Every resident in a nursing home has an attending physician. The attending physician is the doctor who manages the care of the resident with the assistance of the nursing staff and therapists who care for the resident. He or she is in charge of ordering medication, therapy, and other treatments for the resident and for ordering for non-emergency transfers to the hospital and consultations with other medical specialists.
However, the attending doctor cannot be present in the nursing home 24 hours a day, seven days a week. Most often, the see each resident every 30 days, more often if necessary. In the meantime, they rely on the nursing staff to serve as their “eyes and ears” to keep track of the condition of the resident and to alert them to any significant changes in the resident’s condition.
Nurses will always concede that it is part of their job to alert the doctor of any significant changes in the resident’s condition. This includes things such as:
• Abnormal lab results or other diagnostic testing;
• The occurrence of a fall or accidental injury;
• Changes in mental status;
• The occurrence of a pressure ulcer;
• The worsening of a pressure ulcer such as declining from a Stage 3 pressure ulcer to a Stage 4 pressure ulcer;
• The development of signs and symptoms of infection;
• Complaints of new, significant unexplained pain or other symptoms; or
• Any other problem or complication that cannot be resolved without the assistance of a physician or the entry of orders for new treatments.

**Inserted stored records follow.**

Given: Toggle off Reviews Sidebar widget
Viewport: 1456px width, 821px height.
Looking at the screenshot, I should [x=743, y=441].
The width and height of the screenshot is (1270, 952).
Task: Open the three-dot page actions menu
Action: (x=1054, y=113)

When a nurse alerts the doctor of any of the things listed above, the substance of the discussion should be noted in the resident’s chart. If the nurse was unable to reach the doctor, that should also be noted in the resident’s chart. When there are events that occur which require doctor notification and there is no corresponding notation in the chart, this gives rise to a reasonable inference that the nurse did not attempt to notify the doctor as required.
When we review cases where there has been a decline in the resident’s condition over time, one thing that we review the chart closely for is to see whether the nurse recognized the change in condition, whether there was prompt notification of the doctor, and what was communicated to the doctor. These often are key areas where we can show that a bad outcome could have been prevented.